Problem details:
Please express the records from the line with "Switch axes to Local" to the line with "(x=116, y=63)" as a numbered list, including both of those lines and leaving out blank lines.

═════ Records provided ═════

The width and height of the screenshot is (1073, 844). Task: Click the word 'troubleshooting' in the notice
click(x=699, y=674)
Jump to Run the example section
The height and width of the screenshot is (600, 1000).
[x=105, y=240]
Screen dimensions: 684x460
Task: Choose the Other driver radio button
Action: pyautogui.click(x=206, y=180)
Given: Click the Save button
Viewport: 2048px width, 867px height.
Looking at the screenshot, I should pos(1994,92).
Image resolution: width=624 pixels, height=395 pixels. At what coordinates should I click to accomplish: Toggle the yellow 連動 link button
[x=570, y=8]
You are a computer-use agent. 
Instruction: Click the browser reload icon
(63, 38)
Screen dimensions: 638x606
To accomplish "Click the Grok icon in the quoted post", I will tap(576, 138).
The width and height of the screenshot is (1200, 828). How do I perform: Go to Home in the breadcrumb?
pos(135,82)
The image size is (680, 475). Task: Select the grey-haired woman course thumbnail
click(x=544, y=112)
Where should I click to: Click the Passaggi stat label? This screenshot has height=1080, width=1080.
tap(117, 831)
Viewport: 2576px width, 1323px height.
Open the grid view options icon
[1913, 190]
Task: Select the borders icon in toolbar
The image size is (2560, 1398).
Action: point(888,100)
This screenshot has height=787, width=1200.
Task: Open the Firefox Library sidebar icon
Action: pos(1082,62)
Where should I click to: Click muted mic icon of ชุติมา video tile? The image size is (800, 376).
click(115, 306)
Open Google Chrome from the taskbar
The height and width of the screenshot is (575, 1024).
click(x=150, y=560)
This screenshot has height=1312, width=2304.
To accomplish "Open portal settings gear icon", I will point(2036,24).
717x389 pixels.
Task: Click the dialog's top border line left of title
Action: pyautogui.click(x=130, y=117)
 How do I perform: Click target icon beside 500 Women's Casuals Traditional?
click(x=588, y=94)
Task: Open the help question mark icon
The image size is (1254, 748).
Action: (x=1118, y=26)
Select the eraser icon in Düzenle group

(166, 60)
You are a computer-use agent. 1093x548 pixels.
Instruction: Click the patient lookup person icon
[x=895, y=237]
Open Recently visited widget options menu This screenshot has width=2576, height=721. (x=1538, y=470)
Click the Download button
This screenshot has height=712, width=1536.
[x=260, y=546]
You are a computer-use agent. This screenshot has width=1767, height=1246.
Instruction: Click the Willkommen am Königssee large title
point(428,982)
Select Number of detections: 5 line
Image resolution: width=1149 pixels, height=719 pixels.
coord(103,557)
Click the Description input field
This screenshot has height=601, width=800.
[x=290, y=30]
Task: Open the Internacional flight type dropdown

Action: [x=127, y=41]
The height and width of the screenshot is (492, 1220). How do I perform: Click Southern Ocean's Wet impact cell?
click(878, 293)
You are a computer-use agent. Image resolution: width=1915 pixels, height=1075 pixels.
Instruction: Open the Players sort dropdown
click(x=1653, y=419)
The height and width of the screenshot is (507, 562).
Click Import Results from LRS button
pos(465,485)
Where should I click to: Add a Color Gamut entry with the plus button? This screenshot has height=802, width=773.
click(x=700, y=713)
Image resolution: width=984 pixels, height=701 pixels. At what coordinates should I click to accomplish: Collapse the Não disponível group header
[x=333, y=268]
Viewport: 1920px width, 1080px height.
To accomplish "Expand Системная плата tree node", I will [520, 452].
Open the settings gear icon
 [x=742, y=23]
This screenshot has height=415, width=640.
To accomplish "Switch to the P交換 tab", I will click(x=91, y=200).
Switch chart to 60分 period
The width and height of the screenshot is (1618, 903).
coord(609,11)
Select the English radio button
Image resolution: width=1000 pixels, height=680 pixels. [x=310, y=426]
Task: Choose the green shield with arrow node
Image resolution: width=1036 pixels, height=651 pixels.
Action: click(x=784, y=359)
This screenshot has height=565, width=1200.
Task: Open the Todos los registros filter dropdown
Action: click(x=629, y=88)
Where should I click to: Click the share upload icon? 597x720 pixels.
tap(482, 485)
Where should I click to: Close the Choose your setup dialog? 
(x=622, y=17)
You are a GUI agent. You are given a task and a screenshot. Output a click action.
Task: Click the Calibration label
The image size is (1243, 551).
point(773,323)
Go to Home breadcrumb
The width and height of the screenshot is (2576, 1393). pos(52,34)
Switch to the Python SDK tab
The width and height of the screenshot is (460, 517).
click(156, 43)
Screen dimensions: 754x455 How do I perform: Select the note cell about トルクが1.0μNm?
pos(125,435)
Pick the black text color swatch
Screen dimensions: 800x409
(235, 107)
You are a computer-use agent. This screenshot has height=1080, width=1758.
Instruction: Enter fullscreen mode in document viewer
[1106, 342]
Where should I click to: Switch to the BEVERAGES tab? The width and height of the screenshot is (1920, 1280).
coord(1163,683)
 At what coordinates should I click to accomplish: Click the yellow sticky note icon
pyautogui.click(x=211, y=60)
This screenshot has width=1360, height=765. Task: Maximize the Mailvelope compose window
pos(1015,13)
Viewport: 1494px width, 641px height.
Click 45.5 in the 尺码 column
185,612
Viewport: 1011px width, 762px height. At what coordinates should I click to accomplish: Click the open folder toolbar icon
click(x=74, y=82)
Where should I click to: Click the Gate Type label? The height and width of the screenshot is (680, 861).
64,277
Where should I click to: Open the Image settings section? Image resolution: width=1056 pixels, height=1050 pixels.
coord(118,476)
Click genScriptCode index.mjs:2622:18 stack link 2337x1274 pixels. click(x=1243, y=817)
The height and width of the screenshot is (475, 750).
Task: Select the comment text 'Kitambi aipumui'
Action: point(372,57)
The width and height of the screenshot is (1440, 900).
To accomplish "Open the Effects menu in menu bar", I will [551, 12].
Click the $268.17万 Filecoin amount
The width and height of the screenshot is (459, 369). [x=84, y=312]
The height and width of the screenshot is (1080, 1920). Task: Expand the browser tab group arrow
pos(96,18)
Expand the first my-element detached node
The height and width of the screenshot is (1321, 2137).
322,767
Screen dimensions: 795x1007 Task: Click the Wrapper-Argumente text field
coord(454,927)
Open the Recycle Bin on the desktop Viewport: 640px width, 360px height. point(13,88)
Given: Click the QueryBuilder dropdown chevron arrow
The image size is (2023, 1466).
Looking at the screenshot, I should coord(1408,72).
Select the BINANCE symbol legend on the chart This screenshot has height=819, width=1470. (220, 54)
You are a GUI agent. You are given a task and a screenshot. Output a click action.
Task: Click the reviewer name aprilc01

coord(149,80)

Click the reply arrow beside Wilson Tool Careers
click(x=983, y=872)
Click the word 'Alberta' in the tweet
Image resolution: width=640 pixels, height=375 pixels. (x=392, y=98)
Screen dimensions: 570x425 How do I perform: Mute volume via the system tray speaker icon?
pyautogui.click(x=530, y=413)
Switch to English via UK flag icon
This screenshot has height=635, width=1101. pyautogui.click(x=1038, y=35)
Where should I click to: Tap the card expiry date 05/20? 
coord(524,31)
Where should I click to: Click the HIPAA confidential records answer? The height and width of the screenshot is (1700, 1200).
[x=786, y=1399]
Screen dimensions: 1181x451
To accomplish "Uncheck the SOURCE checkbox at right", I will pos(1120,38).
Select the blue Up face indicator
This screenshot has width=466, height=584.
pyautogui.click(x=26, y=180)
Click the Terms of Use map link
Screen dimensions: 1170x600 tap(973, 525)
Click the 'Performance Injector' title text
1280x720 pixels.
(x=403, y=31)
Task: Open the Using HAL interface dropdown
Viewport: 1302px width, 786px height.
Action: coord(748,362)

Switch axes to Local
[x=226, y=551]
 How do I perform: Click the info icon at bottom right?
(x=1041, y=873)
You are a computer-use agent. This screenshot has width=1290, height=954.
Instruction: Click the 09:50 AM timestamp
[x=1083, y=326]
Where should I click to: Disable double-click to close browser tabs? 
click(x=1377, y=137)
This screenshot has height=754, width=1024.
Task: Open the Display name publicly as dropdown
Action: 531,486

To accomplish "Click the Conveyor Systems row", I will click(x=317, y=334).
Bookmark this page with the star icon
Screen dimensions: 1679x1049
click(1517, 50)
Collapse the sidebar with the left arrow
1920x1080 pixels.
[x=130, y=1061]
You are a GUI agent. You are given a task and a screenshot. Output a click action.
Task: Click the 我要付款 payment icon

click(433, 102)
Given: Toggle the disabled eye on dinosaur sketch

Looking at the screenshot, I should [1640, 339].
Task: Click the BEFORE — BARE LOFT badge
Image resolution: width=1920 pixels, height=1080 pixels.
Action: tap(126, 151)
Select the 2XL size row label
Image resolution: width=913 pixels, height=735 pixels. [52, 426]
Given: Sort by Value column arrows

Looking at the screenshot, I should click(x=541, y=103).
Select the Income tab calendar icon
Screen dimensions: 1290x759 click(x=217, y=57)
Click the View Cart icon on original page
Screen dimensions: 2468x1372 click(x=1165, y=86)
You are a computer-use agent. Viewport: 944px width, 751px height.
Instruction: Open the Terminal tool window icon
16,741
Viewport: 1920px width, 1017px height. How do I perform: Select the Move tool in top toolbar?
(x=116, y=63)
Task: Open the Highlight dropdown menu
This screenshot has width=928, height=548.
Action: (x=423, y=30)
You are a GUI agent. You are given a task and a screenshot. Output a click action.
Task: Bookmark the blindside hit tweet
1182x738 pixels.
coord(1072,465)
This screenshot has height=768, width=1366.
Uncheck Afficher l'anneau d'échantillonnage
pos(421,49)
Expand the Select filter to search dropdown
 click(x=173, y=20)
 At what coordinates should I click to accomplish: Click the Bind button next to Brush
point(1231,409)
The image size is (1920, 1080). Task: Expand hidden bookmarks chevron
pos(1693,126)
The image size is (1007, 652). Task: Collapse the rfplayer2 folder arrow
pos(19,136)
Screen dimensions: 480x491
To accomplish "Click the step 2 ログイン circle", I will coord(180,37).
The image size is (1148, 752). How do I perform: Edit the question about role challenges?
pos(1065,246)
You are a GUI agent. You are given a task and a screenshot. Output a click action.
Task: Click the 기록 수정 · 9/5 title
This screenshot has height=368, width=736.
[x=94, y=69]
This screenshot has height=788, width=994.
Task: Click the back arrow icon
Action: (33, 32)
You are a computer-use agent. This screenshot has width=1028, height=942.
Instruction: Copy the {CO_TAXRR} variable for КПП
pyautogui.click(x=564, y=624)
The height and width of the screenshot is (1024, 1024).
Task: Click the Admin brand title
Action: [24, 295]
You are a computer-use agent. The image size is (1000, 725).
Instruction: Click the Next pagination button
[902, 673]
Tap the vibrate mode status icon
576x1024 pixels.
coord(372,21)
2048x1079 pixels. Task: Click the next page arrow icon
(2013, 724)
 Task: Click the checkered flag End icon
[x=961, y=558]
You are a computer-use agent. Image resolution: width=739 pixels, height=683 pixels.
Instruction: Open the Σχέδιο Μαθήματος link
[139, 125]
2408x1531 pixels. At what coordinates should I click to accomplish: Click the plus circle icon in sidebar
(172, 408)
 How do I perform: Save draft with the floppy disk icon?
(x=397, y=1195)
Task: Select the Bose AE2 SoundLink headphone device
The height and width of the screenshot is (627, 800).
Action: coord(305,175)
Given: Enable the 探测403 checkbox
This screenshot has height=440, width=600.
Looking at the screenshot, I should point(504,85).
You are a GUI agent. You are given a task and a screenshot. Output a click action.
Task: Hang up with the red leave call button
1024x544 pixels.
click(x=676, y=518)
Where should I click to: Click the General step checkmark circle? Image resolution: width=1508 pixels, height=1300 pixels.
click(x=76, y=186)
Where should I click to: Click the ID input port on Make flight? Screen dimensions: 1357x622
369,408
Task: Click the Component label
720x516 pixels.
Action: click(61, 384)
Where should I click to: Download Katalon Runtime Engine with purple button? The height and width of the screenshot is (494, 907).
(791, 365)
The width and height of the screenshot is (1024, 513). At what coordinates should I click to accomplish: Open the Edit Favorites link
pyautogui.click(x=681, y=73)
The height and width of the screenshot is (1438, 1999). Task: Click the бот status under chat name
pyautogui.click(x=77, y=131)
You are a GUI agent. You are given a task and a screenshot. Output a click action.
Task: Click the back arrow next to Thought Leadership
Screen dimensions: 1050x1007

═════

Response for this exercise:
1. Switch axes to Local
2. [x=226, y=551]
3.  How do I perform: Click the info icon at bottom right?
4. (x=1041, y=873)
5. You are a computer-use agent. This screenshot has width=1290, height=954.
6. Instruction: Click the 09:50 AM timestamp
7. [x=1083, y=326]
8. Where should I click to: Disable double-click to close browser tabs? 
9. click(x=1377, y=137)
10. This screenshot has height=754, width=1024.
11. Task: Open the Display name publicly as dropdown
12. Action: 531,486
13. To accomplish "Click the Conveyor Systems row", I will click(x=317, y=334).
14. Bookmark this page with the star icon
15. Screen dimensions: 1679x1049
16. click(1517, 50)
17. Collapse the sidebar with the left arrow
18. 1920x1080 pixels.
19. [x=130, y=1061]
20. You are a GUI agent. You are given a task and a screenshot. Output a click action.
21. Task: Click the 我要付款 payment icon
22. click(433, 102)
23. Given: Toggle the disabled eye on dinosaur sketch
24. Looking at the screenshot, I should [1640, 339].
25. Task: Click the BEFORE — BARE LOFT badge
26. Image resolution: width=1920 pixels, height=1080 pixels.
27. Action: tap(126, 151)
28. Select the 2XL size row label
29. Image resolution: width=913 pixels, height=735 pixels. [52, 426]
30. Given: Sort by Value column arrows
31. Looking at the screenshot, I should click(x=541, y=103).
32. Select the Income tab calendar icon
33. Screen dimensions: 1290x759 click(x=217, y=57)
34. Click the View Cart icon on original page
35. Screen dimensions: 2468x1372 click(x=1165, y=86)
36. You are a computer-use agent. Viewport: 944px width, 751px height.
37. Instruction: Open the Terminal tool window icon
38. 16,741
39. Viewport: 1920px width, 1017px height. How do I perform: Select the Move tool in top toolbar?
40. (x=116, y=63)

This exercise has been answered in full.